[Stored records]
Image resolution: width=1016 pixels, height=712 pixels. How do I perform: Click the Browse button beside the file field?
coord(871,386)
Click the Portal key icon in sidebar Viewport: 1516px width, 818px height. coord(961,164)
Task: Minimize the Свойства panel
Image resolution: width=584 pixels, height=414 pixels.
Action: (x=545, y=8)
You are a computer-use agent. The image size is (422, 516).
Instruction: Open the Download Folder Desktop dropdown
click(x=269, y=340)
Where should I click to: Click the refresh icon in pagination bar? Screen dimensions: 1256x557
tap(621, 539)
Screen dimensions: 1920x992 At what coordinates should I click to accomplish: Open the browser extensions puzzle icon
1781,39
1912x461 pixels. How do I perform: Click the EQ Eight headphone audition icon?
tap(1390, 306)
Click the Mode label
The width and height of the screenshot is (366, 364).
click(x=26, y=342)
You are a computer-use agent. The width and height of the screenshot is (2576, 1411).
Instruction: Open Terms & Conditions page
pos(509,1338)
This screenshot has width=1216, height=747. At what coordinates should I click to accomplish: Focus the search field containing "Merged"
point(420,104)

WHAT TO WORK ON |
Copy each line of the entries that includes the word "computer".

YOUR RESPONSE |
You are a computer-use agent. The image size is (422, 516).
You are a computer-use agent. The width and height of the screenshot is (2576, 1411).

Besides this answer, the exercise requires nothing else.